Some people don’t have tastebuds as sensitive as others’; some people have a different emotional response to food; everyone has a unique relationship with food and what they like and don’t like.
It sounds like you have a LOT more issues with the social implications of the food you eat than the sniggering cabal that exists, I assure you, only in your head.
Just because you like well done meat better than less well done meat in no way makes it necessary to insist that EVERYONE secretly feels the same way, only they’re afraid to reveal their nasty little secret. Your tastes are your own. I don’t know why you need to prove that your tastes follow some kind of universal standard, even if no one else has the courage, like you, to admit it.

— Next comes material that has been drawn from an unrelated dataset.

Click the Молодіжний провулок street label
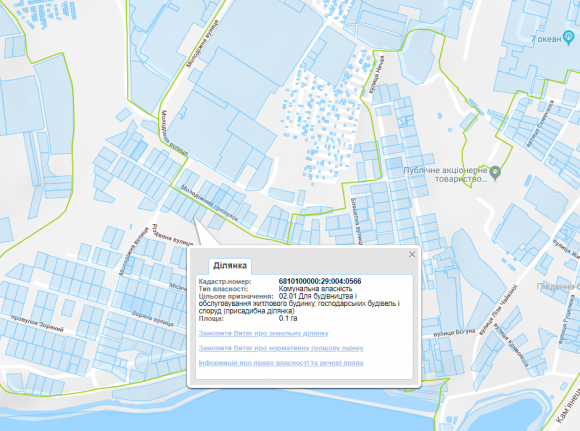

I can’t speak for everyone else, but I can tell you most emphatically for myself, that I have eaten a lot of meat, of any and all possible degrees of doneness, and when I make steak for myself, at home, with the shades drawn, I make it medium rare. I have finally perfected my technique to get my steak exactly how I like it best, after many, many iterations of cooking time and temperature, and how I like it best is just past the cusp of red-to-pink. As it gets more well done, as the grey/brown encroaches on the pink, and as the center turns paler pink, the meat begins to lose some of the winey tartness of pink meat, and begins to taste a little duller, a little drier. You may not like that winey tartness; you may like the more rounded, smoother flavors of more fully cooked meat. Good on ya. But try to to tell me that, secretly, I do too, only I’ve been seduced by a cultural conspiracy.

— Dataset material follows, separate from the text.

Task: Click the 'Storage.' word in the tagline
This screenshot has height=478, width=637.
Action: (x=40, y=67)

I went through the same thing with red wine. Hated it. Bitter, nasty stuff. Then once, in a fancy restaurant–teenager, mom, broadway show (tuxedo!)–I had a glass of GOOD red wine. It was like a movie in a my mouth! It didn’t just slam into the back of my throat like a wad of bitter; it changed from second to second! The tarry bitterness I’d always associated with red wine was simply absent, and in its place were a series of delicate little flavors that told a story as they passed over the surfaces of my tongue and passed down my throat, as their essence passed over my nasal passages when I sighed in bliss. I was like Helen Keller kneeling in the mud! So THAT’S what it’s about! The unique stature that wine has as one of the single most essential components of the whole history of human culture is not an accident of fashion, nor is it a millennia-long conspiracy of snobbery. That night, I discovered the “magic” of red wine. I can’t speak for everyone else, but I can tell you emphatically for myself, that I would rather pay $50 for a great bottle of Zinfandel than be paid $50 to drink a bottle of MD20/20. And you to tell me that I’m just the gullible victim of a conspiracy of snobs is insulting to me, and paranoid of you. Have a little humility dude: your tastes do not determine the universal standard.
I don’t look down on you for liking different things than I do. I’m a bit bewildered, and it makes me wonder about things like individual variations in taste buds, and how important are the things we eat as children to the tastes we develop later in life. It piques my curiosity, but engenders no feeling of snobbery. Sorry, just not there.